• What you will do: Copy the records starting at the line that contains "This screenshot has width=1999, height=1139." and ending at the line that contains "point(39,504)", keeping every line as it is but offsetting each coordinate in the answers by adding 91.

── Information shown ──

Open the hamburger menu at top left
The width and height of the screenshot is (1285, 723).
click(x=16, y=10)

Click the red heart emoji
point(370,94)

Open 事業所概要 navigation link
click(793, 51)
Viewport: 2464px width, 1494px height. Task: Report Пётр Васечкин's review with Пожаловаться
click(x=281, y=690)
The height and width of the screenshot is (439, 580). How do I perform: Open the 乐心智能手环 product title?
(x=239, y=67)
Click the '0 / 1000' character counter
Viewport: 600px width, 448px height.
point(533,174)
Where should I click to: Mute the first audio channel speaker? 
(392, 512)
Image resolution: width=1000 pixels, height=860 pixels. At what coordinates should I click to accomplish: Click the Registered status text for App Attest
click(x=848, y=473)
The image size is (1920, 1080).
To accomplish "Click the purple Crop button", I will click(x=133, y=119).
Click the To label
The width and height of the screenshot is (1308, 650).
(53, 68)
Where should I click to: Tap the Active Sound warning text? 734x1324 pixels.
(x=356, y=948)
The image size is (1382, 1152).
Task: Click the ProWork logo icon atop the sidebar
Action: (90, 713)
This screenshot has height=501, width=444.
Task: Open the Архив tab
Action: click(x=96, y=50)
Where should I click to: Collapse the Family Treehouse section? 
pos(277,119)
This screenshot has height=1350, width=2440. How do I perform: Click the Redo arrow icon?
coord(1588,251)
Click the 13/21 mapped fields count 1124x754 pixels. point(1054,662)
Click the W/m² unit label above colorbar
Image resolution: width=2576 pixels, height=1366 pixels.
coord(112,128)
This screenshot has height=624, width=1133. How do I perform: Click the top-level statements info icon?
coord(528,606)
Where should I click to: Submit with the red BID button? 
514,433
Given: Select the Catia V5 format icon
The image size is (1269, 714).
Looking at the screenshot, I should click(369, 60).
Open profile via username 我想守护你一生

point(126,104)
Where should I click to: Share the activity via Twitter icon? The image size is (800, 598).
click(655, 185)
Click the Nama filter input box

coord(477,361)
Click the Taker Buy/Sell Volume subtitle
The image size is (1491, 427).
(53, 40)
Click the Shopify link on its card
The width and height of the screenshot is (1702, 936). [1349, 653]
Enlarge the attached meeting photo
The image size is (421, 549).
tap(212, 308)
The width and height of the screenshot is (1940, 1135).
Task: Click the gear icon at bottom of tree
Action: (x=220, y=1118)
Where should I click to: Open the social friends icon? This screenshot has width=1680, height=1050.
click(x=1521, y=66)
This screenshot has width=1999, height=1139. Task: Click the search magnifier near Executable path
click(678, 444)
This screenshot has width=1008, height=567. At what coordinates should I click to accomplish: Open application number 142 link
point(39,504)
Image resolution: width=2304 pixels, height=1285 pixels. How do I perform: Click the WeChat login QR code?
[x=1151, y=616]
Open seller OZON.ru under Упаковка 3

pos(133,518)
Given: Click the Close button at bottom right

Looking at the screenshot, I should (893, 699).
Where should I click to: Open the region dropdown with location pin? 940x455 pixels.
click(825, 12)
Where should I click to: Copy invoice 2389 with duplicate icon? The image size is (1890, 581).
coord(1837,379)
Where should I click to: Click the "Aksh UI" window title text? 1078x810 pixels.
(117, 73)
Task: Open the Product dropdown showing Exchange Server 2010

───

• Finished answer:
This screenshot has width=1999, height=1139. Task: Click the search magnifier near Executable path
click(769, 535)
This screenshot has width=1008, height=567. At what coordinates should I click to accomplish: Open application number 142 link
point(130,595)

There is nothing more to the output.